BY NORBERT RUG
Donna, my wife, and I have gone into self-imposed quarantine. It’s not that we have the coronavirus or any of the symptoms, it’s just that we are trying to avoid any possibility of us contracting this virus. Donna and I are both in our 70’s and I have underlying health conditions. We are the target group for contracting this virus.
Before I retired I was an OSHA-authorized outreach trainer. This meant I could teach safety programs throughout the United States. One of the courses that I taught was for an “Active Shooter”. This class taught people how to react if there was a threat in their workplace, school or in a public building. I think this relates very much to the current pandemic affecting the world.
Covid-19 seems to me to be like an active shooter. Both of these situations are dynamic, evolve rapidly and are unpredictable.

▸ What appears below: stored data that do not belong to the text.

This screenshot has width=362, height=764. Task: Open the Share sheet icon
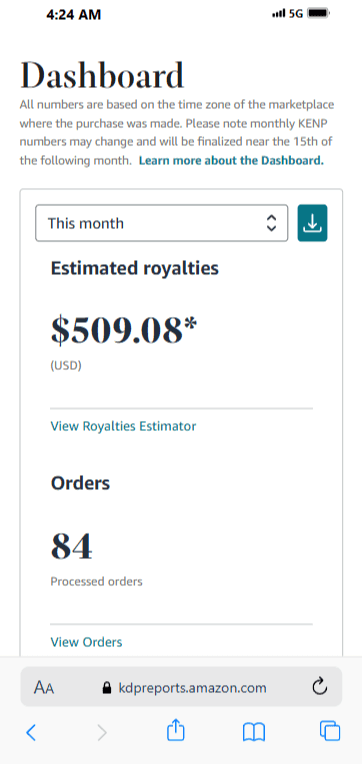tap(176, 731)
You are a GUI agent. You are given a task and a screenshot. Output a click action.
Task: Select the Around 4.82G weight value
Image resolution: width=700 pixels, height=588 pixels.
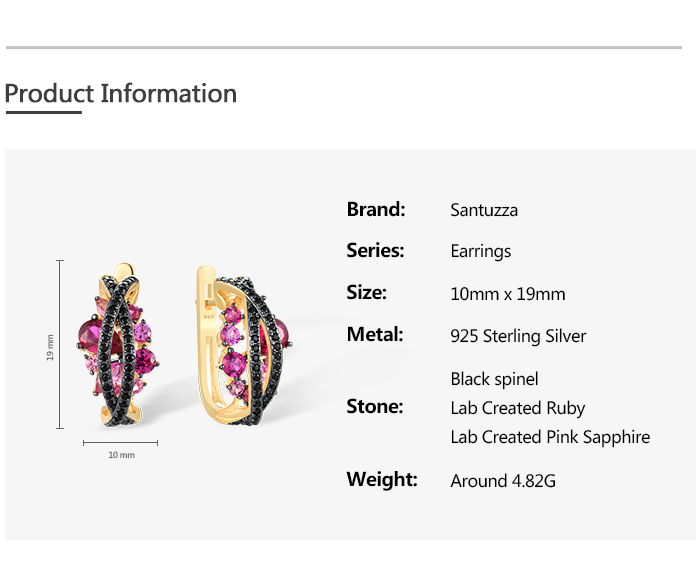pyautogui.click(x=503, y=481)
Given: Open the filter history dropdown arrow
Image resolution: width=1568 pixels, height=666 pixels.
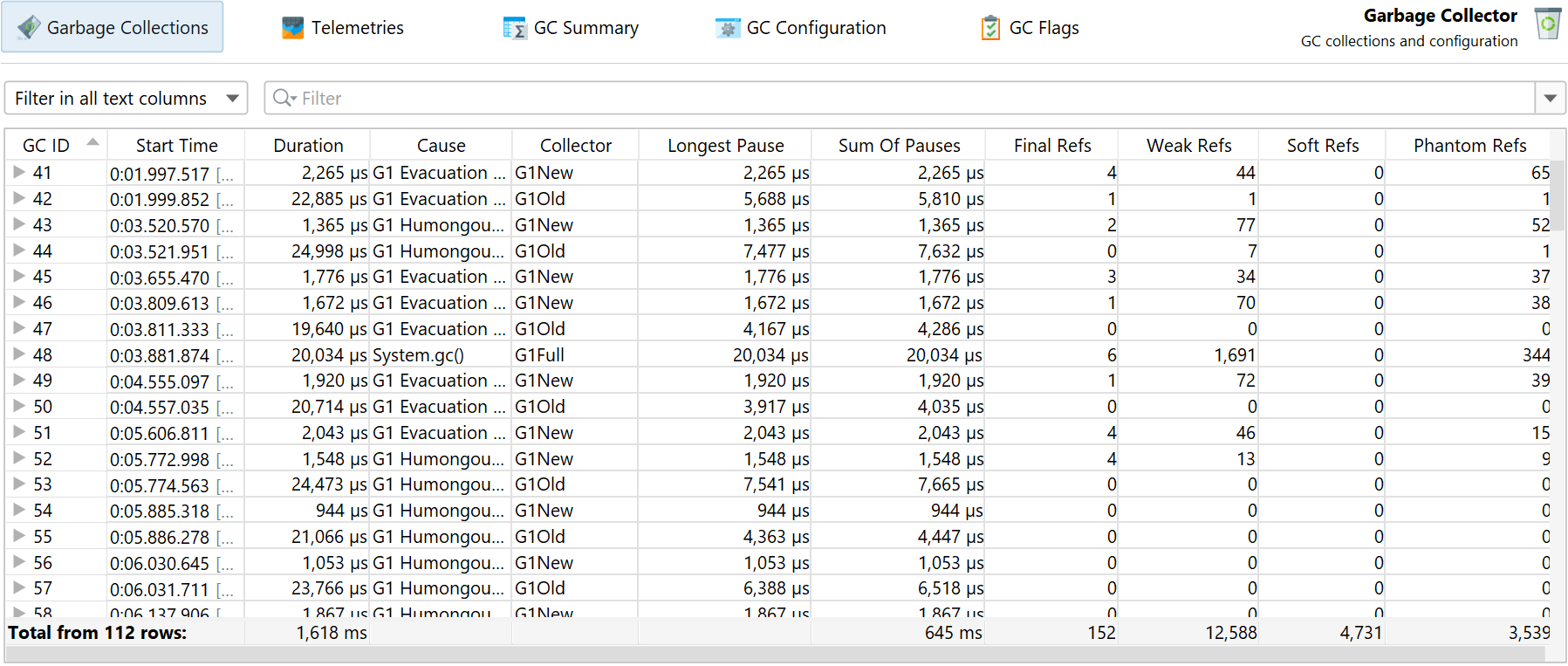Looking at the screenshot, I should point(1551,98).
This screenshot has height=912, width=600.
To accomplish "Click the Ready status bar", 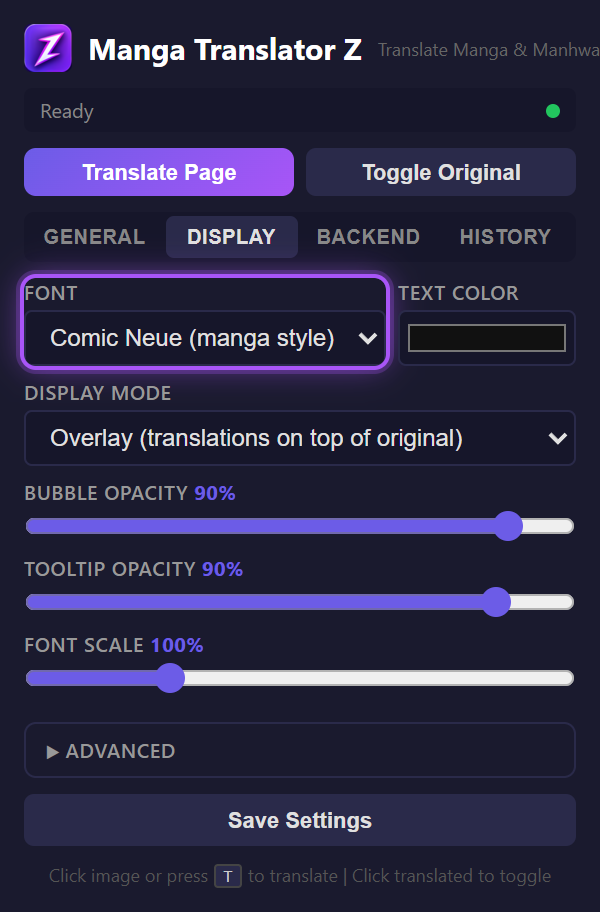I will tap(299, 111).
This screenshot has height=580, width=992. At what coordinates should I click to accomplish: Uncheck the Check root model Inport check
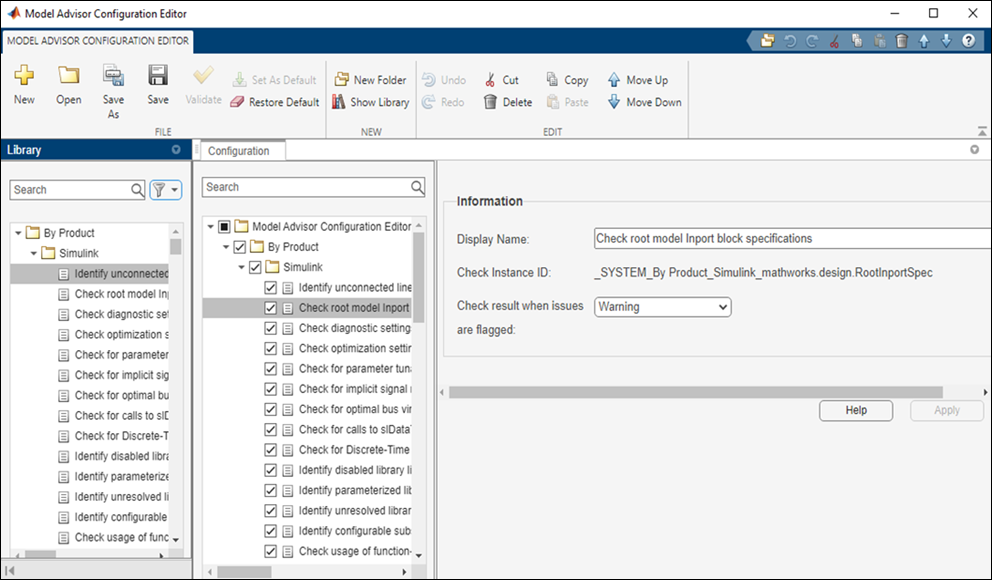pyautogui.click(x=270, y=309)
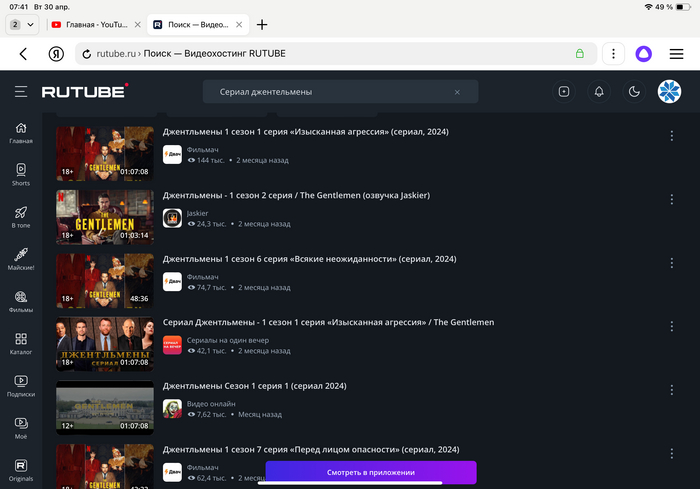
Task: Open Каталог from the sidebar
Action: click(x=21, y=344)
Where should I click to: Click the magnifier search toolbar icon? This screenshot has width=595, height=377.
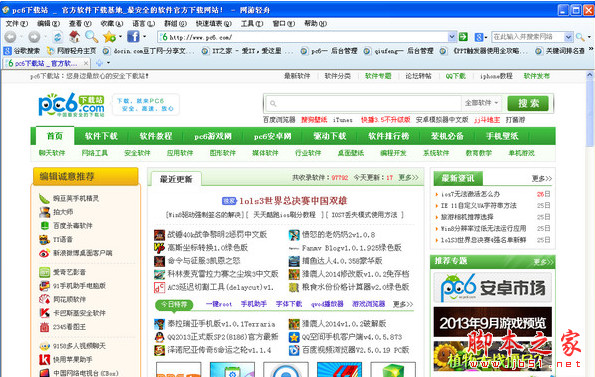point(91,37)
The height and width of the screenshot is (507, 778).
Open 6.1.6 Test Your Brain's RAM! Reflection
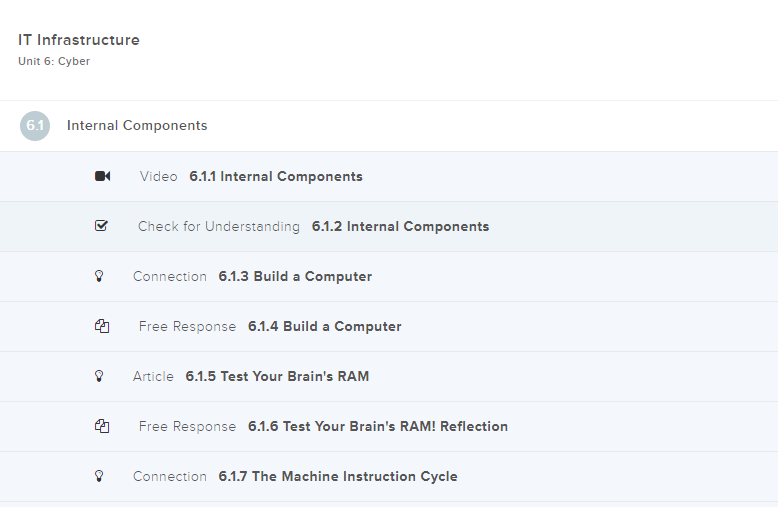point(377,427)
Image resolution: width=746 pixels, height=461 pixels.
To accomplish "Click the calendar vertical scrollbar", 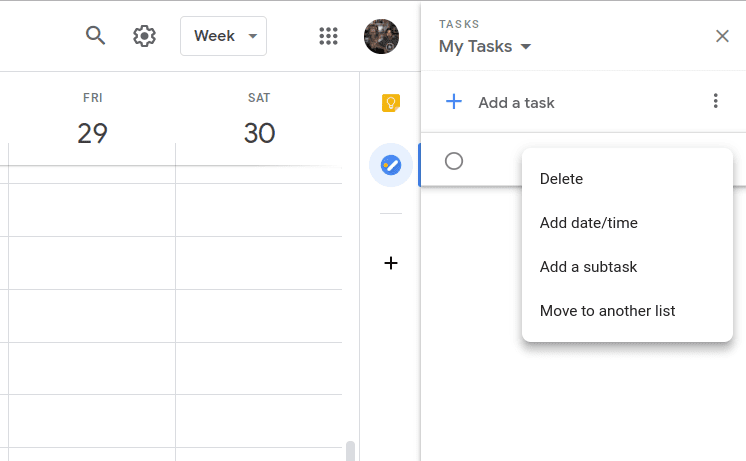I will point(349,450).
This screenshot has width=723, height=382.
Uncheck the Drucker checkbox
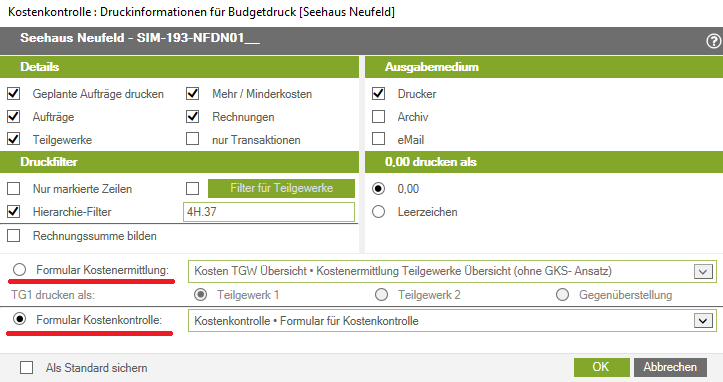[x=379, y=94]
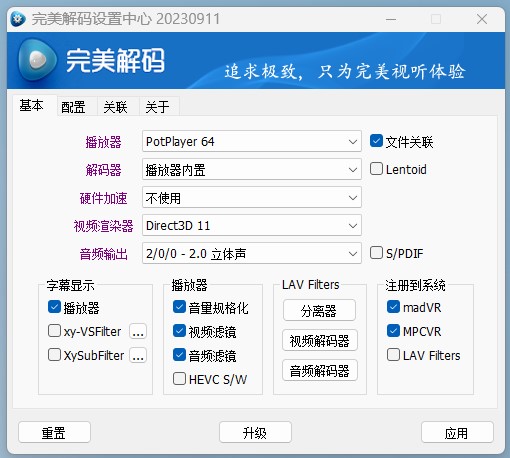Click the 重置 reset button

(x=54, y=433)
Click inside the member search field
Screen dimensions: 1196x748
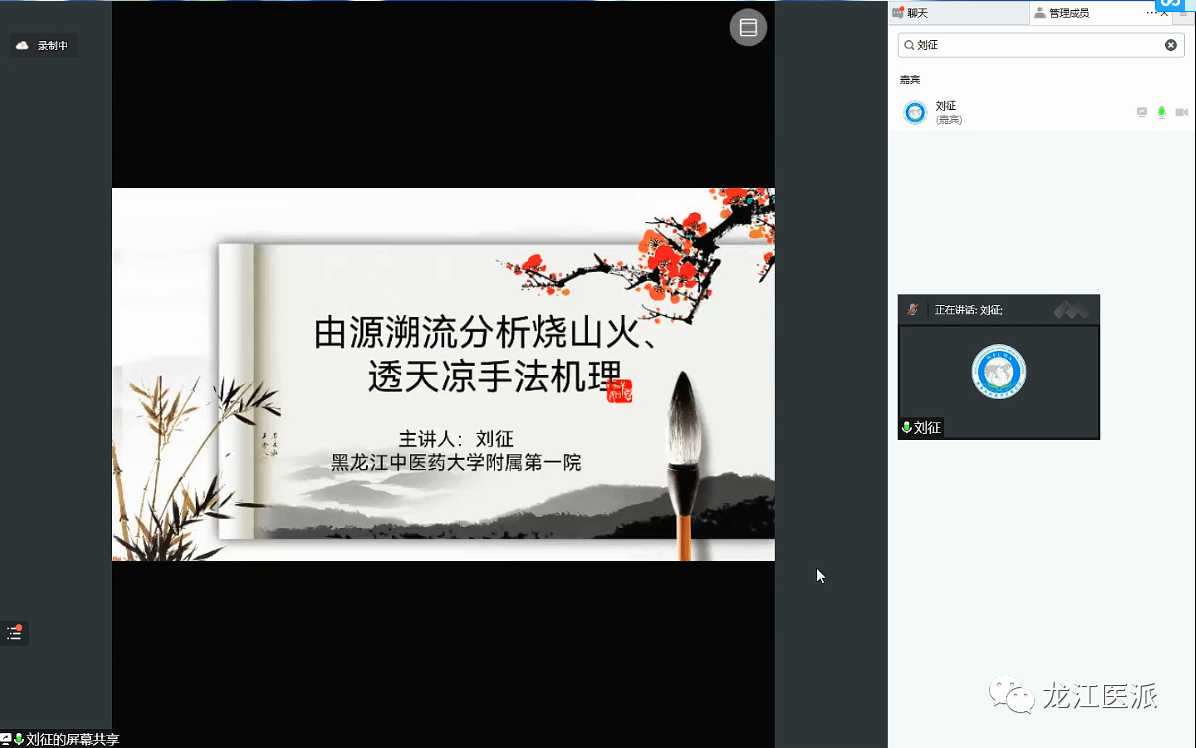1040,45

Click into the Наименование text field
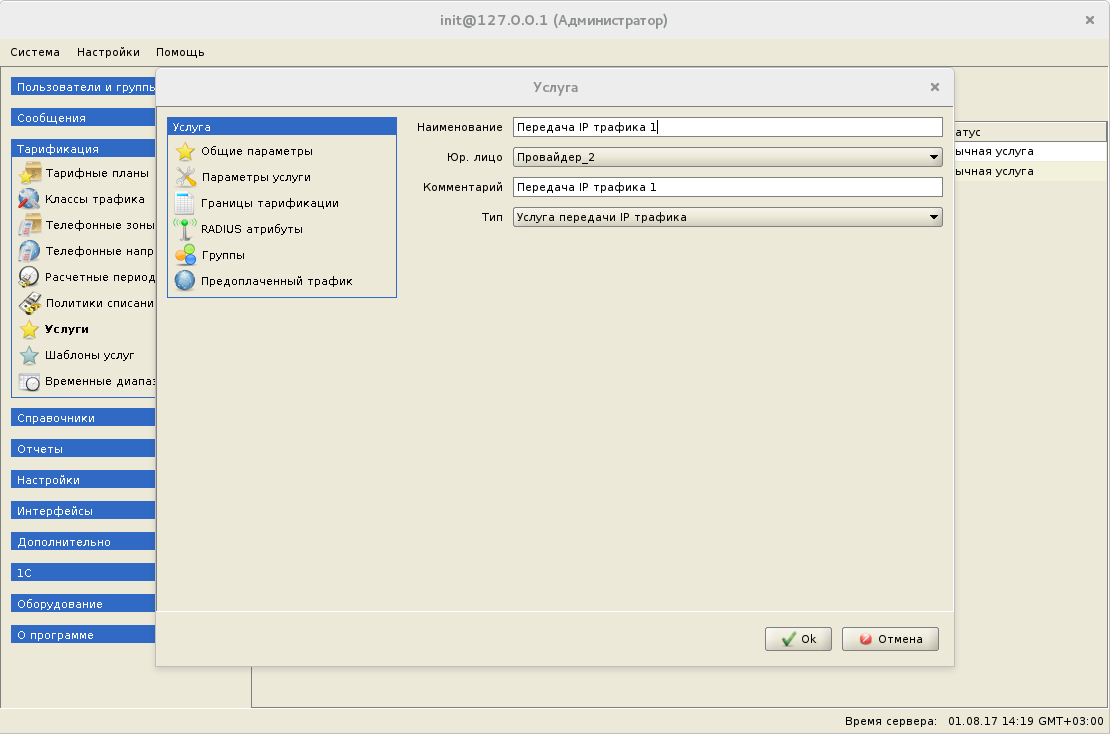(727, 127)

The first thing I would teach people was to make a plan and not to panic. Make a plan with your family and coworkers and ensure everyone knows what they should do if confronted with a threat. Panicking will only make a bad situation worse. Getting away from the shooter or shooters is the top priority in an active shooter situation and distancing yourself from other people during this pandemic is the best way to prevent getting sick.
An active shooter is a person who is engaged in killing or wounding people in a confined and populated area and there is no pattern or method to their selection of victims. Corvid-19 is a virus that is harming or killing people in confined and populated areas and it is indiscriminate in selecting its victims. Unfortunately, there is no place that you can go to avoid the Coronavirus, it is a global problem.
If escape is not possible in active shooter circumstances. You are supposed to lock doors, close blinds, and turn off the lights. Once you are in such a location you should also close and lock all the windows.
At home, Donna and I are now sheltering in place with our doors and windows closed. They are also locked in response to the pandemic. Nobody in, nobody out. If you come over for a visit, we will be happy to see you, but we will talk to you thru the window in the door, kind of like visiting someone in prison.
Fortunately, we are well stocked with toilet paper, tissues and paper towels. We had just done a bulk buying run recently. Our larder is well stocked also so we should be able to hole up for a month or so. We may not be eating what we want but we will be eating.
Unless you’ve been in a coma for the last month, I am sure you are familiar with the other CDC guidelines to help stop the spread of Corona. I am not going to rehash them here. If you are unfamiliar with them, just turn on your television.
Donna has done child care from our home for decades. There was always a tribe of characters running around that gave our home life. She currently watches our eight-year-old twin grandsons and one of our daughter’s friend’s four-year-olds. We have had to suspend this for the time being until this crisis passes. In our self-imposed isolation, we are now bored, very bored. There are no small children running amok and we miss it.
The first day we watched one movie from Netflix. Two television shows that we missed and played four games of euchre and wasn’t even 4:00 in the afternoon. We are also getting addicted to games on our devices. Neither one of us ever played many electronic games but desperate times call for desperate measures. Donna doesn’t even have to take the time to make dinner because Donna’s sister left dinner for us on our back porch. Is it too early to go to bed? I would take a nap but then I would be up half the night.
After dinner, we gave up and went to bed. We decided we could watch television from bed just as easily as we could in our living room. Unfortunately, we got a little too comfortable in bed and fell asleep by 8:00. Around 3:00 in the morning I was wide awake and watching old game shows from a station in Batavia.
On day six, we were sleeping in until 10:30. What was the point of getting up? We ate in bed, watched television in bed and spent much of the day napping. WE get 57 stations off of our roof antenna so we had many programming sources. Unfortunately, many of them were showing the same programs that they showed yesterday… and the day before. We did manage to change out of our nighttime pajamas into our daytime pajamas. It wasn’t like we were going anywhere or receiving guests. The high point of our day was a video chat with our grandsons.
Norb and his wife Donna are sequestered in an undisclosed location in Western New York.